March 8, 2005–January 29, 2006

Exhibition Overview

Inspired by the recent acquisition of a magnificent jasper carving of the head of Medusa by Benedetto Pistrucci, the exhibition traces cameo carving from Greco-Roman antiquity to the nineteenth century, highlighting the Metropolitan's splendid holdings of Neoclassical Italian cameos by the great gem carvers Pistrucci, Girometti, and Saulini. It also considers related subjects such as cameo glass, illuminates the differences between cameos and intaglios, and discusses fakery.

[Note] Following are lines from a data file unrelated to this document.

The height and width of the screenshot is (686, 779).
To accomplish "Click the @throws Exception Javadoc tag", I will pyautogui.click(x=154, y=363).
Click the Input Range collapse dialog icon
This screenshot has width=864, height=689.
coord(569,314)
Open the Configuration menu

Cameos are carved in relief on stones such as onyx, sardonyx, or agate, and arranged in variegated light- and dark-colored strata, or layers. In general, hardstone cameos are more prized than those carved in seashells, which are softer and easier to make. Carvers often manipulated the strata so that figures of two or more colors would emerge. One atmospheric example in the exhibition is a late sixteenth-century cameo by Alessandro Masnago. Working with a three-inch-high piece of variegated agate, the artist created a pastoral scene of a shepherdess and her flock resting in a moonlit landscape with a city in the background.

In the Greco-Roman world, the art of cameo carving reached its peak in the first century A.D. under Emperor Augustus. The Italian Renaissance ushered in a revival of cameo carving, and the avid collecting of classical as well as contemporary cameos continued well into the nineteenth century. Included in the exhibition is a magnificent Renaissance lapis lazuli carving of Cosimo I de' Medici. Based on a portrait-medallion, it was first documented to be in the Medici inventory in 1588. Equally illustrious is a 1550 jugate portrait of Charles V and his son Philip II. It was carved by the great Milanese sculptor, Leone Leoni (1509–1590), as documented in a letter by the artist to Cardinal Granvella.

Cameos were often, but not always, made to be worn as jewelry. Among the highlights of the exhibition is a nineteenth-century cameo set consisting of a tiara, brooch, and necklace, carved by Luigi Saulini (1819–1883) in onyx and mounted in gold. Cameos often depicted classical subjects, which in this example include copies after antique sculptures—the Discobolos and the head of the Apollo Belvedere—and an original composition based on a classical theme, depicting the Toilet of Nausicaä. The Pistrucci Head of Medusa is based on the ancient marble mask known as the Rondanini Medusa. Commissioned by a rich London dentist, it was created by Benedetto Pistrucci (1783–1855). The Italian-born Pistrucci carved so accurately that he became head of the London mint.

In the eighteenth and nineteenth centuries, many gem carvers had studios near those of contemporary sculptors such as Antonio Canova and Bertel Thorvaldsen, and they created miniature copies of the sculptors' works in cameos. A fine example is a delicate carving of Nessus and Deianira (1815–20) by Giuseppe Girometti (1779–1851), after a large marble bas-relief by Thorvaldsen that was acquired recently by the Metropolitan Museum and can soon be viewed in the Carroll and Milton Petrie European Sculpture Court.

The core of the Metropolitan's collection of cameos, and of the exhibition, is the world-class collection amassed by the financier Milton Weil, who died in 1934.


The exhibition is made possible by The David Berg Foundation.